*Exercise instructions*:
Here are some records; copy every line that holds the word "will".

-- Opening Marker --

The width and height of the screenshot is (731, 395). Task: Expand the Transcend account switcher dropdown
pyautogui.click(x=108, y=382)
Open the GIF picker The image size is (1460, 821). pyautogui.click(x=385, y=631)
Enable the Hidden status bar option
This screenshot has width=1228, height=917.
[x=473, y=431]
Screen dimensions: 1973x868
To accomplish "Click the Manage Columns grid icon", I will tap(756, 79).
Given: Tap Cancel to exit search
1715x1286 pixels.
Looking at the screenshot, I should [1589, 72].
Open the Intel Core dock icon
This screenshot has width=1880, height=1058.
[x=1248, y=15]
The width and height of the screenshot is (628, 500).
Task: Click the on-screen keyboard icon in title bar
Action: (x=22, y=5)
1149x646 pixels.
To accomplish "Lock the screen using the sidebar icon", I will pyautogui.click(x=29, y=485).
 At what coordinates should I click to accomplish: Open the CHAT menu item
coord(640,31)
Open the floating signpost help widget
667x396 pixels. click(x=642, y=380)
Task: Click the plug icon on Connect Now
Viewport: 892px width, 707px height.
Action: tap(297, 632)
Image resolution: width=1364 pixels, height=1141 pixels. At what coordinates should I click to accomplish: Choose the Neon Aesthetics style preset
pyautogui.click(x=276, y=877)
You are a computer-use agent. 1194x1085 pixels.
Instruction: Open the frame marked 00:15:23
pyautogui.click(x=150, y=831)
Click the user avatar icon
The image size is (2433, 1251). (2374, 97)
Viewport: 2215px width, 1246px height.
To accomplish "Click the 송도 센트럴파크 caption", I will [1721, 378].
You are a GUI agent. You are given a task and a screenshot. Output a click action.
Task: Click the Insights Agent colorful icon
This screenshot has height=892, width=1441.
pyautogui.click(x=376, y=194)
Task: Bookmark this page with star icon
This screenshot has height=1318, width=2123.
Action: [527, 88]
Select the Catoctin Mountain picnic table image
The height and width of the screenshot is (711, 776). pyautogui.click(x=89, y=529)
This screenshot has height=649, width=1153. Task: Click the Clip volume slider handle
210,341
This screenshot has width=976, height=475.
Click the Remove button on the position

-- Closing Marker --

*Answer for this exercise*:
To accomplish "Click the Manage Columns grid icon", I will tap(756, 79).
To accomplish "Lock the screen using the sidebar icon", I will pyautogui.click(x=29, y=485).
To accomplish "Click the 송도 센트럴파크 caption", I will [1721, 378].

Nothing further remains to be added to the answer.